Many students can relate to reading over a syllabus at the start of a semester to discover that class participation counts for up to 10 percent of their grade. Several professors whose classes I’ve taken have only a limited amount of participation for credit without understanding that this isn’t easily achievable for all people.
Professors at GW should expand their definition of participation to include emails, visiting office hours and asking questions after class. By doing so, it creates a safe environment for all students and recognizes that they come from different backgrounds and have varied strengths, capabilities and learning styles.
There are many reasons why students may not feel comfortable participating in class. Some are quiet learners who value listening more than figuring out what to say next. Others experience anxiety about presenting and fear judgment of their comments. Spontaneous discussions in class can be overwhelming for students, and some peers may have complicated relationships that could affect whether students are comfortable speaking. While being able to calmly speak up in class is an asset, that skill should not be favored over others such as critically processing or thinking about topics presented in class.

• • •

▶ [Your tasks]
• 1. Reproduce the class participation text from "There are many" up to and including "presented in class.", keeping every word and mark unchanged.
• 2. Please rewrite the paragraph of the class participation text that begins "There are many reasons" as a short bulleted list that keeps its main facts.
Rely only on the class participation text above.

▶ [Information provided]
• • •

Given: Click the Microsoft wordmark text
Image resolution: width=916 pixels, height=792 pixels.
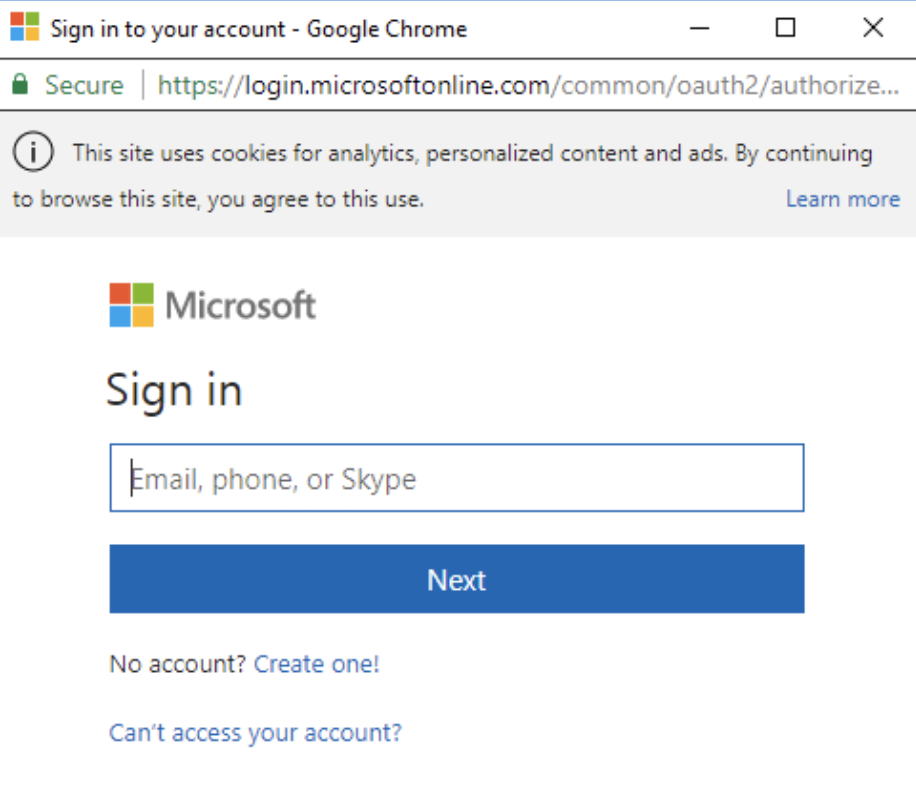Looking at the screenshot, I should coord(241,305).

• • •

▶ [Results in order]
• 1.
There are many reasons why students may not feel comfortable participating in class. Some are quiet learners who value listening more than figuring out what to say next. Others experience anxiety about presenting and fear judgment of their comments. Spontaneous discussions in class can be overwhelming for students, and some peers may have complicated relationships that could affect whether students are comfortable speaking. While being able to calmly speak up in class is an asset, that skill should not be favored over others such as critically processing or thinking about topics presented in class.

• 2.
Reasons students may not feel comfortable participating in class:
- Some are quiet learners who value listening over figuring out what to say next.
- Some feel anxious about presenting and fear their comments will be judged.
- Spontaneous class discussions can be overwhelming.
- Complicated relationships with peers may affect whether students are comfortable speaking.
- Calmly speaking up in class is an asset, but it should not be favored over skills like critically processing or thinking about class topics.